In den letzten Tagen wurde ich mehrmals aufgefordert, zu den nun von den gleichen Gruppierungen veranstalteten „Demonstrationen gegen Rechts“ zu kommen. Nein, solange ich keine beruflichen Nachteile dadurch habe, mich diesen Aufmärschen als Gegenwehr zu den Protesten von Bauern und Mittelstand anzuschließen, werde ich das nicht tun.

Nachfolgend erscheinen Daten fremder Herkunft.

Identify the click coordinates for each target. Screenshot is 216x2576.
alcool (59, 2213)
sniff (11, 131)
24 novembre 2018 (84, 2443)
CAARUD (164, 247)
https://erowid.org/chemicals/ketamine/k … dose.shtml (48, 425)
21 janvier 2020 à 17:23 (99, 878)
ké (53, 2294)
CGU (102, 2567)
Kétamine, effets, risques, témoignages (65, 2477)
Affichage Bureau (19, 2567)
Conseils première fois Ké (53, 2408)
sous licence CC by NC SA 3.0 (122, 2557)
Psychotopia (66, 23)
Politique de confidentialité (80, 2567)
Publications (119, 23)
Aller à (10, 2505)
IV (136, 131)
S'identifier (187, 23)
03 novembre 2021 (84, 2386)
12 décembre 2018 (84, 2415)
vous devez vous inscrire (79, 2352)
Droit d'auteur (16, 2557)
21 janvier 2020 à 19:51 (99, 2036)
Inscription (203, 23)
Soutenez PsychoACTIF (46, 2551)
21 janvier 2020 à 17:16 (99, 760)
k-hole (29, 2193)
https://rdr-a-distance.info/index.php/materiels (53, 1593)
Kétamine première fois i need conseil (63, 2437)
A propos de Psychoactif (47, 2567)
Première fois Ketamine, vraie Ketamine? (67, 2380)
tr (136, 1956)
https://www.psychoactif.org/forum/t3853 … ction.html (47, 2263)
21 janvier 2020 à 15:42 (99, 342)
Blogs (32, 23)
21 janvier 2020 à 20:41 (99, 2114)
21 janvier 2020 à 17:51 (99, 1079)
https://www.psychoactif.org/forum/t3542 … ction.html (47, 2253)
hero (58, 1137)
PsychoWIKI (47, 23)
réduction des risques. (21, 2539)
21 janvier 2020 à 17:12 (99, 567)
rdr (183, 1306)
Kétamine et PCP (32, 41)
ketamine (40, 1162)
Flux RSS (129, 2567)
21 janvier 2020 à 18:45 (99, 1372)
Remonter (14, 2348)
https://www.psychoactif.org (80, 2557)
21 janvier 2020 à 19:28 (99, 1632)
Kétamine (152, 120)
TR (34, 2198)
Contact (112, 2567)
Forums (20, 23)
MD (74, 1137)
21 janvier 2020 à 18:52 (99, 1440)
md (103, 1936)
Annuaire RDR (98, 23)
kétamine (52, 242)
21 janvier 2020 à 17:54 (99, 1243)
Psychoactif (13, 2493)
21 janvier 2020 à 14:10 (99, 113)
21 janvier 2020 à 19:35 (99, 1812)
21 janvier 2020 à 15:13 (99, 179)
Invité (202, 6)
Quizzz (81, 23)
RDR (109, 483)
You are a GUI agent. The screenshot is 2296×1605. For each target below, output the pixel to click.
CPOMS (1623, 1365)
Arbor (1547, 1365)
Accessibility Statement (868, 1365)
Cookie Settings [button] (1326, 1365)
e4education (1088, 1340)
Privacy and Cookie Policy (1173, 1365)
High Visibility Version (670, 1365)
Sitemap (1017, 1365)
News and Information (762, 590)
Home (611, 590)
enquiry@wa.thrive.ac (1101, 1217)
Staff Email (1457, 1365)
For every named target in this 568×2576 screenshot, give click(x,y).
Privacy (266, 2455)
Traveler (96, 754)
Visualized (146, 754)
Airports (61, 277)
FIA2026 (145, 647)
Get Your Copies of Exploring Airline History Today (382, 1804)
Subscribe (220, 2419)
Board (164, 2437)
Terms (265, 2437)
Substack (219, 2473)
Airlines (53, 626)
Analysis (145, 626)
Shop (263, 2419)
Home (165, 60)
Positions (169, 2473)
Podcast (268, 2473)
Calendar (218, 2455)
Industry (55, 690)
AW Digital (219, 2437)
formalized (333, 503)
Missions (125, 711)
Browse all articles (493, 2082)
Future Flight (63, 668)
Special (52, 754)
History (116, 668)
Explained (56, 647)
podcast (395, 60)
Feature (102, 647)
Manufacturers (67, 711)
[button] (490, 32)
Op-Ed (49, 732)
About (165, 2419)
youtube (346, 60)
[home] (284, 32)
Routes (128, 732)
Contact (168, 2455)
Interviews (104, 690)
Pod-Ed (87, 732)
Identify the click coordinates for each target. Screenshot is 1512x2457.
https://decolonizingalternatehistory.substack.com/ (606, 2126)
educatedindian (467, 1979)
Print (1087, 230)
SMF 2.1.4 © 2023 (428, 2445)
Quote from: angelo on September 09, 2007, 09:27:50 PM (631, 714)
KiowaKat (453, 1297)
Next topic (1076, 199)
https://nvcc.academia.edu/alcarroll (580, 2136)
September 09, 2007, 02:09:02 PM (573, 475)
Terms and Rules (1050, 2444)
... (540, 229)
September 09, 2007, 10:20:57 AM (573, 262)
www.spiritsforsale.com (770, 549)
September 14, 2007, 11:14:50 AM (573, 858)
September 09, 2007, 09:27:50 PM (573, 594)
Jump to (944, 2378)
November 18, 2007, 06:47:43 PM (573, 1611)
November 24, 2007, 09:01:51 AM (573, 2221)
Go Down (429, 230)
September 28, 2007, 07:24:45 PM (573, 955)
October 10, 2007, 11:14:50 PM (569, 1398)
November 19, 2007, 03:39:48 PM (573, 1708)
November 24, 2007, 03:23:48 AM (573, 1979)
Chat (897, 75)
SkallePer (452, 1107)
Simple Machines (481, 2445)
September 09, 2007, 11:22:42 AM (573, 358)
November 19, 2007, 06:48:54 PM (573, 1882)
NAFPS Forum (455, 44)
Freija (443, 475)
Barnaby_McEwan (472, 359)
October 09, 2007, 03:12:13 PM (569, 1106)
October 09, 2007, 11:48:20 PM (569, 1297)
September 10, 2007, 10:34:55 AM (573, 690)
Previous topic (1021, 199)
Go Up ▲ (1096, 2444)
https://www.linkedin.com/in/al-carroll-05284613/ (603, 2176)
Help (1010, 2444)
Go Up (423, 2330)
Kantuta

Die etablierten Parteien, der DGB, die Kirchen, Organisationen des Sozialwesens… Ob wohl alle, die sich dort zeigen, das freiwillig tun, weil sie unser derzeitiges politisches System aus ganzem Herzen unterstützen? Oder fühlen sich so einige Mitarbeiter mehr oder weniger verpflichtet, der Regierungsaufforderung nachzukommen? Auch wenn ich die AfD mit ihrer ausländer- und armenfeindlichen Haltung abscheulich finde, erschreckt es mich, dass seit der Neuregelung des Art. 21 Abs. 3 GG im Jahr 2017 nun die Möglichkeit besteht, Parteien von der staatlichen Finanzierung und steuerlichen Vergünstigung auszuschließen, ohne dass sie das Verbotsverfahren durchlaufen und verloren haben.
Würden Migranten zu einer Demonstration gegen die mangelnde Integrationspolitik, gegen die unverständliche deutsche Bürokratie und gegen die miserablen Zukunftsaussichten ihrer Kinder protestieren, würde ich gern an dieser Demonstration gegen die herrschenden Klassen teilnehmen. Doch FÜR die Regierung die Bauernproteste aus den Medien drängen? Für die heutigen Grünen demonstrieren, die gleichzeitig skrupellos ukrainische Männer und Opas als Soldaten quälen und verheizen lassen und Waffen an Saudi-Arabien verkaufen? Das ist doch alles Irrsinn!
Diesen Beitrag habe ich geschrieben, um den Link an die Freunde von mir schicken zu können, die mich einladen, zu den Regierungsveranstaltungen zu kommen. Ich bin zwar feige – wie meine Oma mit Decke überm Kopf – aber sooooo opportunistisch bin ich dann doch nicht.
Multikulti-Ruhrgebiet
Ich mag unsere Multikultigesellschaft im Ruhrgebiet über alles. Ich grinse nachsichtig, wenn meine Klienten mit Migrationsbiografie auf die Geflüchteten von heute schimpfen; ich liebe die Gottesgläubigkeit meiner moslemischen Vertrauten; ich bin stolz darauf, dass wir in den Ruhrgebiets-Innenstädten mehr Sprachen aus aller Welt hören als unsere eigene.
Aber gerade deswegen verweigere ich mich der bigotten Ausländerfreundlichkeit der Regierenden.
Liebe Freunde, ich weiß, Ihr geht dahin, weil Ihr aus Eurem Herzen heraus Migranten respektiert und schätzt, so wie ich es tue. Es ist völlig ok. Aber die Oma unter der Decke entzieht sich diesem Druck. Ich bin traurig, besorgt – und wenn ich in der nächsten Zeit zu einer Demo gehe, dann zu einer Bauern- und Mittelstandsdemo.